# DATA PROVIDED:
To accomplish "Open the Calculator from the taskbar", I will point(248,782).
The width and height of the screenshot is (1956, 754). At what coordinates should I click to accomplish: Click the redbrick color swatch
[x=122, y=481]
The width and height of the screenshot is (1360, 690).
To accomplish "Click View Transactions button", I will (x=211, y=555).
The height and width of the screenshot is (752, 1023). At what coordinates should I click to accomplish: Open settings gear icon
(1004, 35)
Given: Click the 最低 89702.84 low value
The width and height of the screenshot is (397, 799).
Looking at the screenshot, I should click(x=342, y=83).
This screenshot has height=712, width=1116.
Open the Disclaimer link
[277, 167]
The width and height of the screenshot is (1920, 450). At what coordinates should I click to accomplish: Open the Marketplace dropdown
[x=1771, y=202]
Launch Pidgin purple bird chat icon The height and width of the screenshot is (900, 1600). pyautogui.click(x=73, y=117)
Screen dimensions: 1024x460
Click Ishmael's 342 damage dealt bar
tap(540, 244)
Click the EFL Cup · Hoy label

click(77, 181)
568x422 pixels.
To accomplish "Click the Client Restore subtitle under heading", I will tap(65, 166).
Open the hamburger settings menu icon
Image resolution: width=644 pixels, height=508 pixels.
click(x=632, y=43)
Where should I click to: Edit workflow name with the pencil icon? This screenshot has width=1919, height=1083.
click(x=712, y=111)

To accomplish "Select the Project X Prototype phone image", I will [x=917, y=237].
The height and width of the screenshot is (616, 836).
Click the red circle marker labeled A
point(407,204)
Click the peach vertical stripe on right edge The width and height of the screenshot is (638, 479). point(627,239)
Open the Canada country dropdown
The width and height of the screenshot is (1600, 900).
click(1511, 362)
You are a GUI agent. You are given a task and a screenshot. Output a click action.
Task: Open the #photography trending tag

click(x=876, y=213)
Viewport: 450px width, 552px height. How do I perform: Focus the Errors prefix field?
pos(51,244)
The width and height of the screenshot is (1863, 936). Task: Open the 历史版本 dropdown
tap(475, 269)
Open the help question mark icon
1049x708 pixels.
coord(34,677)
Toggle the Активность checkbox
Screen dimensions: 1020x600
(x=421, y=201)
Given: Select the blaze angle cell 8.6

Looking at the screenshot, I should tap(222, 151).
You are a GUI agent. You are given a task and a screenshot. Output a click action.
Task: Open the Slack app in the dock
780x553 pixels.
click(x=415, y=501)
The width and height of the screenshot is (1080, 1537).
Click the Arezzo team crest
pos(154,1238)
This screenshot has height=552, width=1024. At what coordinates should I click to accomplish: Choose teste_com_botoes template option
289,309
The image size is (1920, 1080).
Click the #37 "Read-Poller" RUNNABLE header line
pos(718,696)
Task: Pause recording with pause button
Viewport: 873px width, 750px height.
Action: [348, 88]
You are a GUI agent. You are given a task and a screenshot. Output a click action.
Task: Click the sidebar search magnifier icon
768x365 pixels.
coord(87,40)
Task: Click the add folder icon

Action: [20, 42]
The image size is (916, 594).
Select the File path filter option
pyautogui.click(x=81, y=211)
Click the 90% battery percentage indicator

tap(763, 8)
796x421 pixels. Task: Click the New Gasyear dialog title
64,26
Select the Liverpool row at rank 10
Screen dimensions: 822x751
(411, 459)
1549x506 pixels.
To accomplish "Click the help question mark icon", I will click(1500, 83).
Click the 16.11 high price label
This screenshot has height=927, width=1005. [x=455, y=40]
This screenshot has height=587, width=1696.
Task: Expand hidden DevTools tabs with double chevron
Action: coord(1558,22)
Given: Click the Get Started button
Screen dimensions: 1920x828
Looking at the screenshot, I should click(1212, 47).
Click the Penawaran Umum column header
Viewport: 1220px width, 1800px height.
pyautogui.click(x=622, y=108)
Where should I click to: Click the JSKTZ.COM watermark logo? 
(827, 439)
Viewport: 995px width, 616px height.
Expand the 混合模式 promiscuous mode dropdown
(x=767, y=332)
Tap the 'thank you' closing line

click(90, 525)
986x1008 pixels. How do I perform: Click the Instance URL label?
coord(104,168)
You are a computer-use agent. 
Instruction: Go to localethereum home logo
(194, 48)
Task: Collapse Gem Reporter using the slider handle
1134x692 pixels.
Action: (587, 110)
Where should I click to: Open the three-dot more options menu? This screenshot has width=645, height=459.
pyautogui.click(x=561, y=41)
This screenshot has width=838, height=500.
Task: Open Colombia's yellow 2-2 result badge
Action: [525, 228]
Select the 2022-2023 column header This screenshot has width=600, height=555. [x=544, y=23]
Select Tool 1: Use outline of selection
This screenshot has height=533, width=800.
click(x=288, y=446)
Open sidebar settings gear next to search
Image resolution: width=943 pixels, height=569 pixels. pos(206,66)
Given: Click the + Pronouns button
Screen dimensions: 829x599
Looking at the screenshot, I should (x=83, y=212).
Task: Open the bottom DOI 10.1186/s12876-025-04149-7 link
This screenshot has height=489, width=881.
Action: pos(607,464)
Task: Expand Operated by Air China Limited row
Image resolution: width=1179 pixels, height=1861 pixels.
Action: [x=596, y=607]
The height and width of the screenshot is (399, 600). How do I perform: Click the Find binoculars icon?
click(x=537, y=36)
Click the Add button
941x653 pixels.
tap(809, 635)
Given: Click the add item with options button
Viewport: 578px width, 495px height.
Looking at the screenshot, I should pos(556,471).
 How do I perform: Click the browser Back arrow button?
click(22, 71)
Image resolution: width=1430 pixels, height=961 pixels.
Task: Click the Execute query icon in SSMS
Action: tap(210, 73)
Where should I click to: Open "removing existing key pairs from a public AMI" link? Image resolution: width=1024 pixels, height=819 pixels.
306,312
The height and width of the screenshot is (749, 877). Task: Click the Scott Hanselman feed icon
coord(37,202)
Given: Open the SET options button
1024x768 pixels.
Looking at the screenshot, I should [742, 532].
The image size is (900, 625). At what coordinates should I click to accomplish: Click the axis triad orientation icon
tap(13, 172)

# WHAT YOU SHOULD DO:
Above are the records; from them, give again exactly the lines from the one containing "The width and height of the screenshot is (1080, 1537)." through the one containing "The image size is (1920, 1080).", both included.

# ANSWER TO THIS TASK:
The width and height of the screenshot is (1080, 1537).
Click the Arezzo team crest
pos(154,1238)
This screenshot has height=552, width=1024. At what coordinates should I click to accomplish: Choose teste_com_botoes template option
289,309
The image size is (1920, 1080).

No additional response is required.